Quoted text:
-- Begin --

Philippines’ central bank enters arbitration over failed ID card project
After the Philippines’ central bank decided to cancel its contract with identification system company AllCard Inc. (ACI) to produce the country’s national ID card, the case officially entered arbitration procedures.
ACI had won a contract with the central bank, Bangko Sentral ng Pilipinas (BSP), to supply cards and equipment for the national ID system, PhilSys. In August, however, BSP announced the termination of the contract, accusing AllCard of delivering only 57.9 million ID cards out of the planned 116 million. The production issues have led to losses of 1.06 billion Philippine pesos (US$1.9 million) – almost half of the contract amount awarded to ACI, the central bank said.
BSP’s case against AllCard includes several other complaints, including failing to comply with instructions or provide a plan to catch up with production as well as incurring almost seven percent of wastage. The maximum limit is one percent.
BSP will not be able to issue public statements on the proceedings during the arbitration, according to news outlet Business World.

-- End --

Written problem A:
Rewrite the entries starting with the line containing "Click the AK 85640 row in tooltip" and going on through the line containing "Action: point(280,16)", replacing "tooltip" with "popup" and leaving everything else unchanged.
The entries that follow are unrelated to the article.

Data provided:
-- Begin --

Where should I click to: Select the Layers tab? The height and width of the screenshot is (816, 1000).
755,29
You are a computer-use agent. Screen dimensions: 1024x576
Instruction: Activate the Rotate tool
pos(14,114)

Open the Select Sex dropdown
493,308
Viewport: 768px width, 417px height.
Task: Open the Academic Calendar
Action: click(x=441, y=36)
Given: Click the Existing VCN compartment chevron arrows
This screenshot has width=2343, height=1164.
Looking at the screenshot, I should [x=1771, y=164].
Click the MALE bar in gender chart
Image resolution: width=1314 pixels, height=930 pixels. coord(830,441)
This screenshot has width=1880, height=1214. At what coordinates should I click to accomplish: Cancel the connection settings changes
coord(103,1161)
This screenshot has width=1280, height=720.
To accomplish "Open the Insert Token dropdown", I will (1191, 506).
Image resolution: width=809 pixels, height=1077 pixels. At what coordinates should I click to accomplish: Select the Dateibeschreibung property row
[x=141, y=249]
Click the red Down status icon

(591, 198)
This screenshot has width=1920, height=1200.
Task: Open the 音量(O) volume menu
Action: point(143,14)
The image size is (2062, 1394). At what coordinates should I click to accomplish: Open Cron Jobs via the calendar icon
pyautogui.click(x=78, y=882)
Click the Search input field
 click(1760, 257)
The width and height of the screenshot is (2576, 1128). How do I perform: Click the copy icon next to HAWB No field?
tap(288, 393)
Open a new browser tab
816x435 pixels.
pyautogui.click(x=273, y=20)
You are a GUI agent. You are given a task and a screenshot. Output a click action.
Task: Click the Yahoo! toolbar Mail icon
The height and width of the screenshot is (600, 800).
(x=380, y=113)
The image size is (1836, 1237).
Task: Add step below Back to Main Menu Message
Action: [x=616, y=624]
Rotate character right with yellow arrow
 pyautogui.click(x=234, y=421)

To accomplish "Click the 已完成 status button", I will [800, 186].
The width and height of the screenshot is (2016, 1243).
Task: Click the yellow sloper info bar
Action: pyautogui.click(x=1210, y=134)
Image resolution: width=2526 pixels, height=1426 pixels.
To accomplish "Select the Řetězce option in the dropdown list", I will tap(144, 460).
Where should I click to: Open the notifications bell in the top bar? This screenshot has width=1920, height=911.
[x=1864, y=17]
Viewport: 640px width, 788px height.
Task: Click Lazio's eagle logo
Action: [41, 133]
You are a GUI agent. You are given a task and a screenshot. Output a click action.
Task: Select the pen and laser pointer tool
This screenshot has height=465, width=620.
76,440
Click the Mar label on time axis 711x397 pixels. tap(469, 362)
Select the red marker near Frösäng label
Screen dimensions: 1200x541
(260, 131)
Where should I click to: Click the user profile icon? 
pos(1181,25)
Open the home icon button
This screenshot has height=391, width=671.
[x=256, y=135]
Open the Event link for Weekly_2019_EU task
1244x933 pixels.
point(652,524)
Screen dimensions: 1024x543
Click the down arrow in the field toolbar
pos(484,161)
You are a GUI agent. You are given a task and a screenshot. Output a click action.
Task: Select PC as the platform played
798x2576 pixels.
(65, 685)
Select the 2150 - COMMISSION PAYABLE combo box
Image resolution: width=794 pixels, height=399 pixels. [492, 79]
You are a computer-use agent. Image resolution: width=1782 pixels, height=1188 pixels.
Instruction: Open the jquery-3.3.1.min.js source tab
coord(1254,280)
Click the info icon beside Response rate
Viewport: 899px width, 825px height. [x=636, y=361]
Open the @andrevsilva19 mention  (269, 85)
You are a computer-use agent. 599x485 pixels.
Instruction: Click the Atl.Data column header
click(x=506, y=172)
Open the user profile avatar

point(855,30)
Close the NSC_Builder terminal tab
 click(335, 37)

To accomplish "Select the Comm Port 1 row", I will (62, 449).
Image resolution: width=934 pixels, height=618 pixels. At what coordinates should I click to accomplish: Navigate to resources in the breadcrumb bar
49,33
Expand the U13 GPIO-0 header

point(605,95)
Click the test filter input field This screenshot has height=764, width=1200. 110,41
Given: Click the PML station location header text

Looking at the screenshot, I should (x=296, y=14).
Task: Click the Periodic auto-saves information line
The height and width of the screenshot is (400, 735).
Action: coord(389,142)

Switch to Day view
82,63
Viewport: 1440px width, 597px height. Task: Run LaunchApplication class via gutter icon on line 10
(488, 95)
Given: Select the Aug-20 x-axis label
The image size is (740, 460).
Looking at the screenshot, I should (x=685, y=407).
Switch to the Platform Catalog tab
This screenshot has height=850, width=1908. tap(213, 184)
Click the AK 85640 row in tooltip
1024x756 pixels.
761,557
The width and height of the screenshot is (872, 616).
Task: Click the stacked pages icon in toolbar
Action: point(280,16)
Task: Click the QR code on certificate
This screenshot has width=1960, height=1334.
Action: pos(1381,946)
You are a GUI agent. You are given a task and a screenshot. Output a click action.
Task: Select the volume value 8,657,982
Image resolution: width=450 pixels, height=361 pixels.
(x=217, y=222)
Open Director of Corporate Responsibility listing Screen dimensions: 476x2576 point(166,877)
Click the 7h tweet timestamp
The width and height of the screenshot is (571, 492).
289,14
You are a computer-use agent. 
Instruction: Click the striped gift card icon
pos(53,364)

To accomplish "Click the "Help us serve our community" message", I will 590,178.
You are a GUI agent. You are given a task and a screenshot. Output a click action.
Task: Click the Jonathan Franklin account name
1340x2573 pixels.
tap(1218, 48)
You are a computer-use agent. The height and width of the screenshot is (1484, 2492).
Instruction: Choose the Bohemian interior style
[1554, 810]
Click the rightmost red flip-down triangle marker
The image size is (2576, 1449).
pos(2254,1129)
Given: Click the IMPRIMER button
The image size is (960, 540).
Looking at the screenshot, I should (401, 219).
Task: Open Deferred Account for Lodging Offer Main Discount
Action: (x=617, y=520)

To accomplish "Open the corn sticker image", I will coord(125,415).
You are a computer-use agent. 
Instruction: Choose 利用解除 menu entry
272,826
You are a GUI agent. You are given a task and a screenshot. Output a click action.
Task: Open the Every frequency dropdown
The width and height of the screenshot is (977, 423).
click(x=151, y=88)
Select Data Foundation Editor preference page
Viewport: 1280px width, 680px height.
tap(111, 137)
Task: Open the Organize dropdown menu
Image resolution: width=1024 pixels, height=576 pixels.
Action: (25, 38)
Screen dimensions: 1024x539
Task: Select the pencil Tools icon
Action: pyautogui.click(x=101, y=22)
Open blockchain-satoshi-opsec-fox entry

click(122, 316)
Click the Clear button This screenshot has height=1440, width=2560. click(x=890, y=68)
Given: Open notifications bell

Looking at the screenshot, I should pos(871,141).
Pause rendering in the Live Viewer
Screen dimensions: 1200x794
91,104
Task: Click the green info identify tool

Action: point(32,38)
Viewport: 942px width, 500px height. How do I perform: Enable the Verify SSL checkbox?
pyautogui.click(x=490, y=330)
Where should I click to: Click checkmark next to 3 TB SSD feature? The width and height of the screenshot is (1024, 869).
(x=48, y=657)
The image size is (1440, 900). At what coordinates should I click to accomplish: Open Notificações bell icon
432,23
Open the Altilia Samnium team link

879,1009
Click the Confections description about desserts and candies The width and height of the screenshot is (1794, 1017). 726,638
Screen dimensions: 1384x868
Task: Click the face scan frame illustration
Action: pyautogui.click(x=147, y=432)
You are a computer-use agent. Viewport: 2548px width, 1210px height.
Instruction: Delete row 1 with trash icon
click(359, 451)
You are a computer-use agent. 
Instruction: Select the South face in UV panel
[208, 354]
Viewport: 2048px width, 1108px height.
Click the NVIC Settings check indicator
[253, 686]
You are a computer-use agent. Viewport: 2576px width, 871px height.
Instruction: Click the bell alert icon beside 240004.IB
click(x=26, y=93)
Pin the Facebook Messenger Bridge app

-- End --

Written problem B:
Copy the part of the article about the Philippine ID card project starting with "Philippines’ central bank enters" and going on through "entered arbitration procedures.".

Correct answer A:
Click the AK 85640 row in popup
1024x756 pixels.
761,557
The width and height of the screenshot is (872, 616).
Task: Click the stacked pages icon in toolbar
Action: point(280,16)

Correct answer B:
Philippines’ central bank enters arbitration over failed ID card project
After the Philippines’ central bank decided to cancel its contract with identification system company AllCard Inc. (ACI) to produce the country’s national ID card, the case officially entered arbitration procedures.